At ~1130a, I went to the Family Waiting Room Lounge so that Dr. Anandamurthy could remove the perm cath & Hohn line from his R femoral & place a trialysis catheter into his L femoral vein in his upper thigh/groin area. While waiting, Janelle Romond APN came out to talk to me, & I was able to vent many of my own thoughts & feelings. The J5 CVICUs were sponsoring a bake sale in order to raise funds for their “Christmas Adopt a Family” project so Janelle treated us both to a taco, pop, & some baked items as I had left my purse in Perry’s room as I was not expecting to be in the waiting room for ~2 hours. It took a bit of time to remove the tunneled catheter with the need for an additional incision to be made to free the catheter. Perry tolerated the procedures well with Dilaudid having been given. He was also given Vancomycin 1 gram IV antibiotic. Perry slept with the need for frequent oral & trach suctioning of thick yellow cream colored mucus secretions. He nodded subtly that he was understanding what was happening otherwise remained asleep. The 2p bronchoscopy scheduled time was delayed until 4p. At ~315p, the anesthesiology team from the Bronchoscopy Suites came for Perry, & he was removed off of the vent & bagged with an ambu bag while being transported to the Bronchoscopy Suites accompanied by Rachel RN & me. I was escorted to a hallway seating area while Perry was transported into the Bronchoscopy Suite @ ~345p.

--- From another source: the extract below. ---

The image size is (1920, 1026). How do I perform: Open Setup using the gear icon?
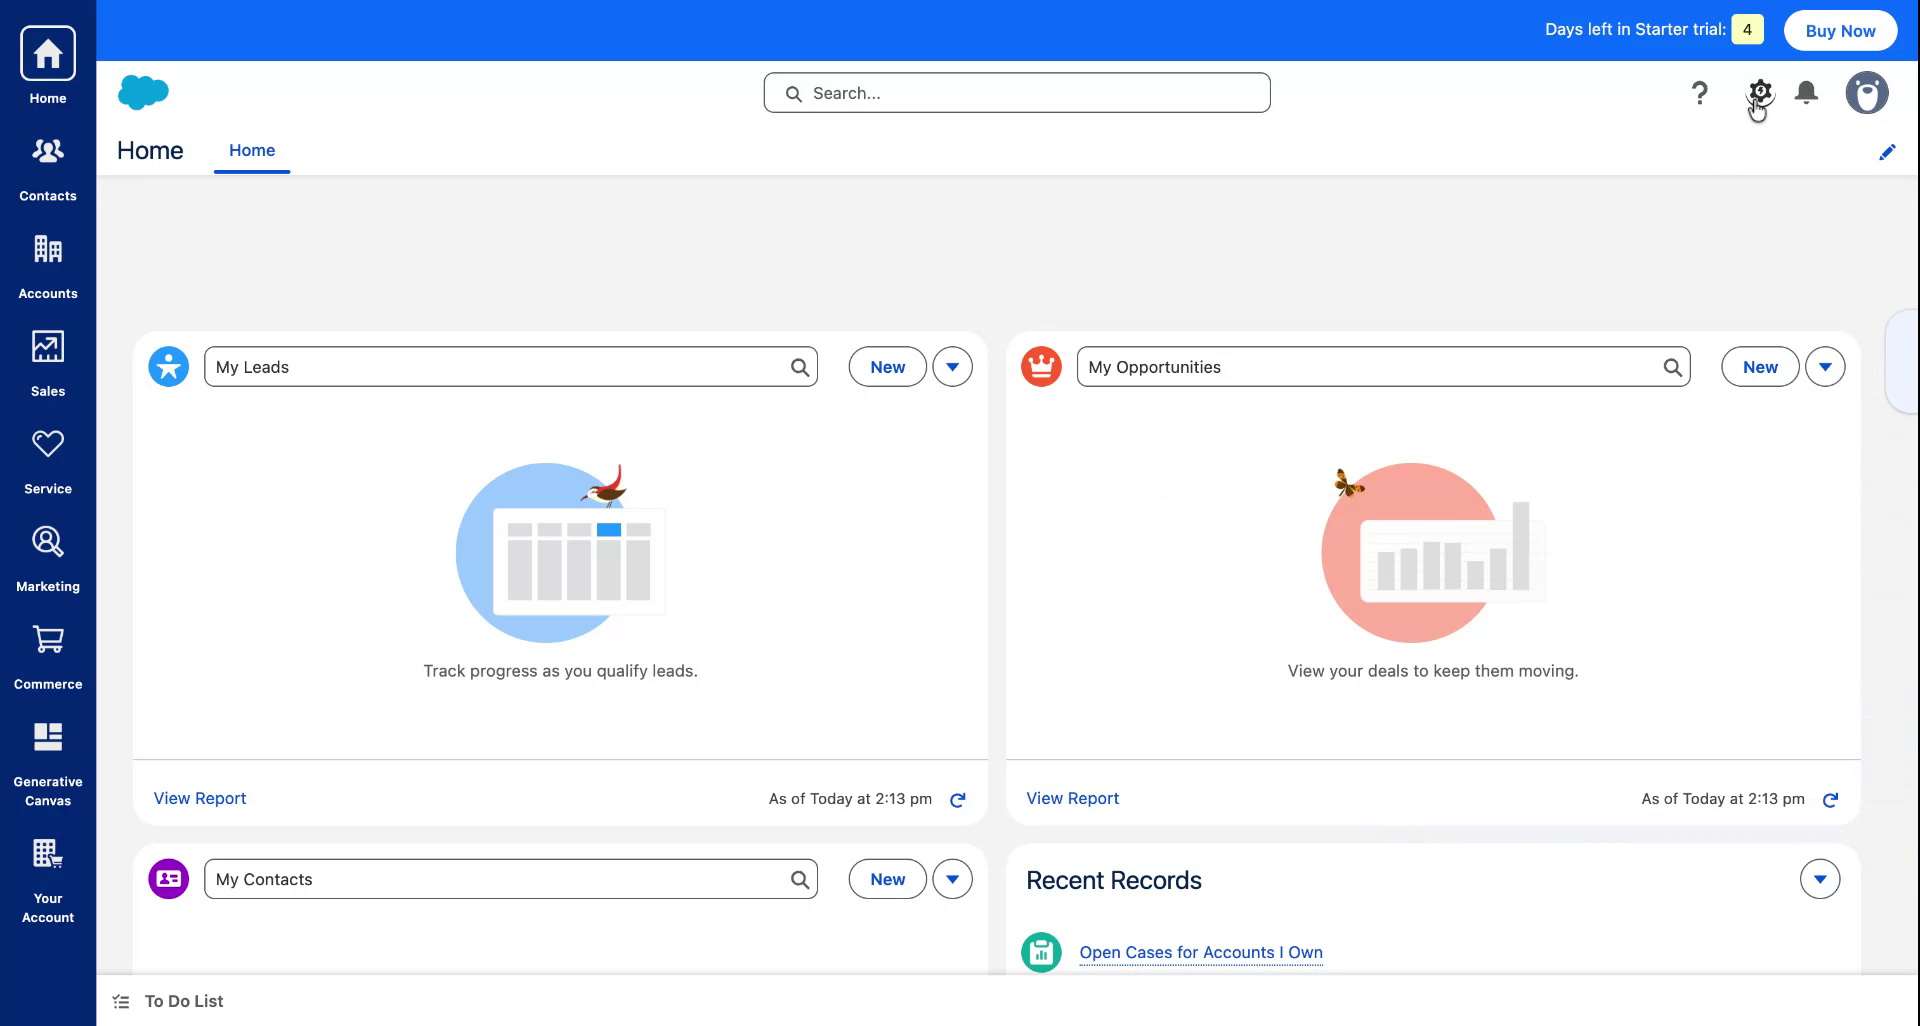(1760, 91)
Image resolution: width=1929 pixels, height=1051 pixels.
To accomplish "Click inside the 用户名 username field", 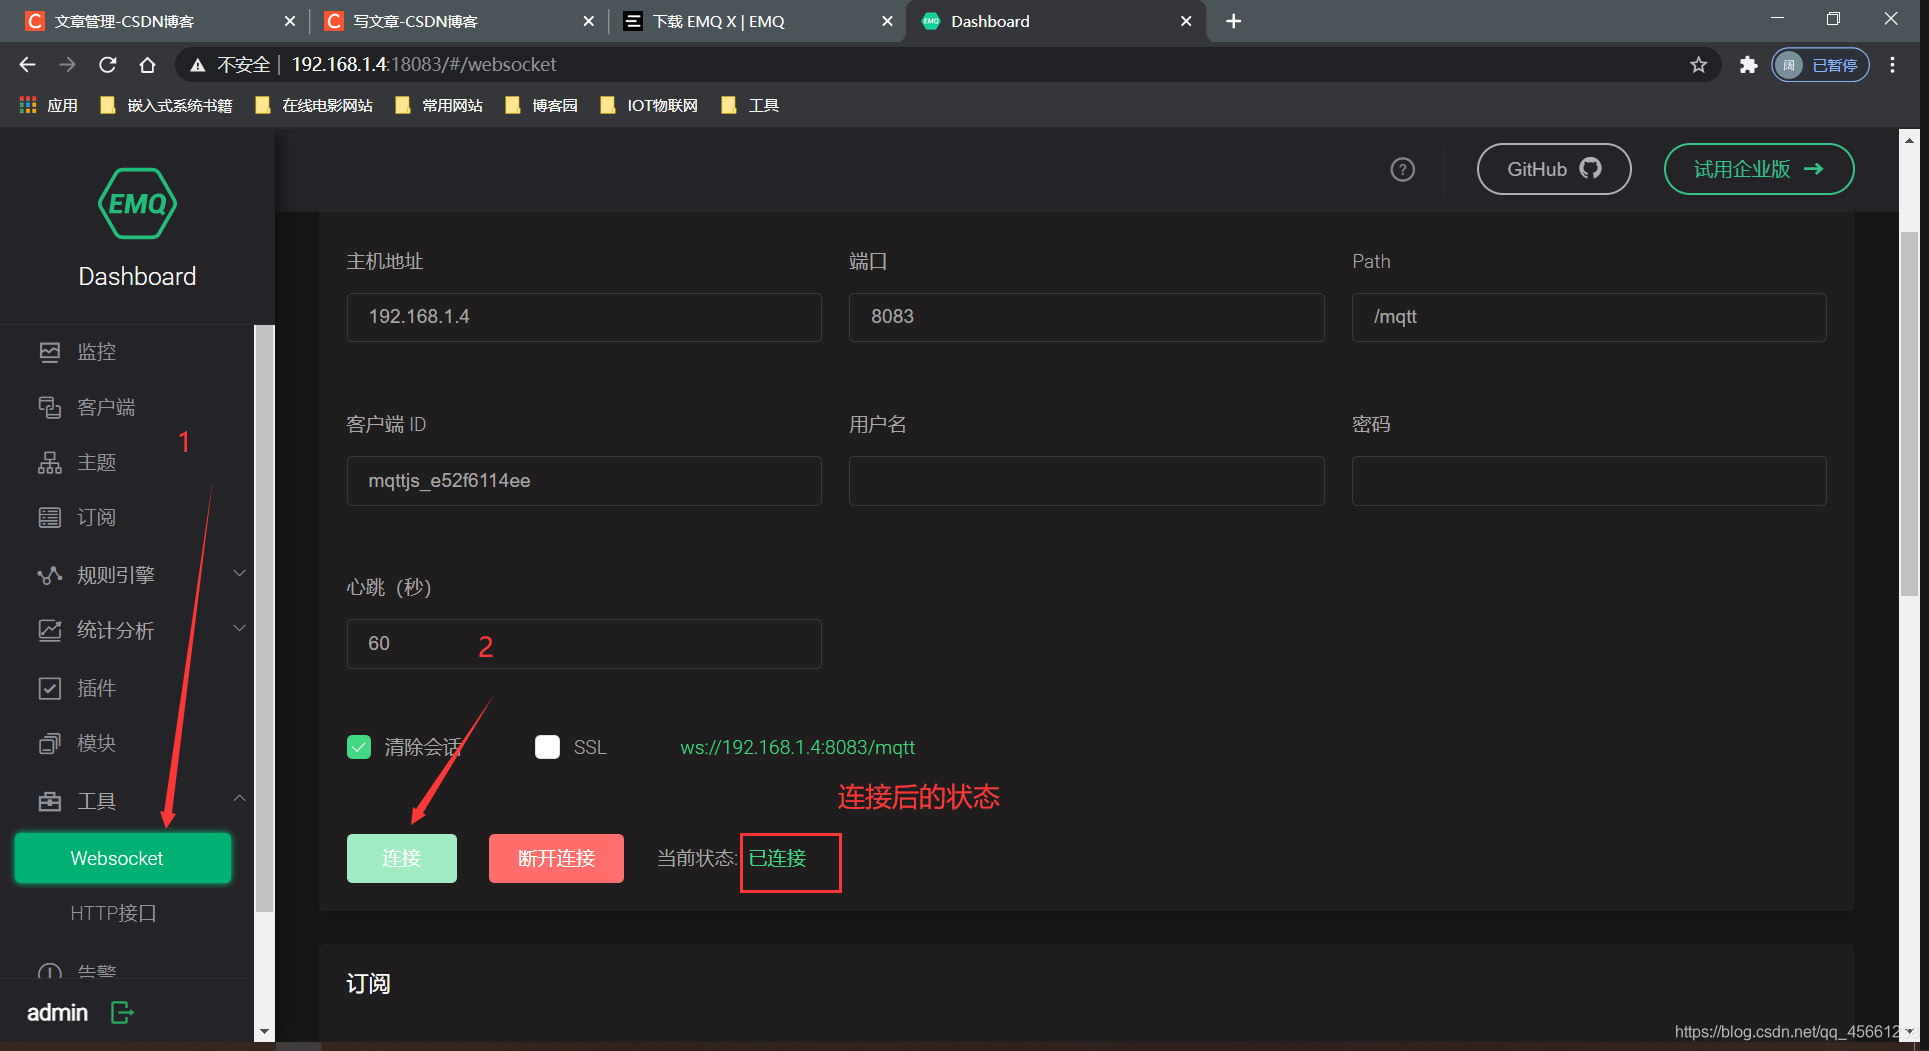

At ~545p, Dr. Mehta, Pulmonologist, shook my hand & hugged me as he informed me that a lot of thick pus was removed out of both lungs & that Perry had experienced continued bleeding & oozing after the lung biopsies were taken. Despite several intervention approaches such as iced saline lavage, he continued to bleed & ooze. After about 45 minutes, they were able to get the bleeding to stop with balloon inflation. Perry otherwise tolerated the procedure well & was stable upon discharge from the Bronchoscopy Suites. Dr. Mehta wants Perry to have a bronchoscopy done at least twice a week for a while in order to rid the excess pus & mucus lung secretions that he has not been able to cough out on his own due to thickness, weakness, diaphragm atrophy as well as secretions which cannot be reached via tracheal suction. He does not want Perry to cough or to be suctioned until tomorrow to avoid further bleeding from the biopsy sites, so they are going to keep him very well sedated with a fentanyl drip until tomorrow. Dr. Mehta prefers for Perry to have his next bronch shortly after dialysis in order to have a higher level of platelets & vasopressor so anticipate next bronch either Monday or Tuesday & then again most likely on Friday next week. Since he will not have to have biopsies taken for a while, the bronchs can be done in his ICU room at bedside & hopefully rid secretions & mucus plugs related to the pneumonia infection. Perry had already been transported back to the CVICU, so Dr. Mehta escorted me to the elevator & we discussed that we want to get him out of here alive, then he hugged me again, & said “God Bless” as I got onto the elevator. He is such a dear man & physician that has been a blessing to Team Perry.
Perry was able to very subtly nod as I kissed him upon my return to his bedside & shortly thereafter was started on the Fentanyl 2500 mcg/50 mL drip @ 50mcg/hr. He remained calmly & comfortably asleep throughout the remainder of the evening with his vital signs remaining stable. My parents plan to be en route as of tomorrow for additional support & get in a visit before the cold winds start to blow, the temperatures begin to drop, & the turkeys start to trot.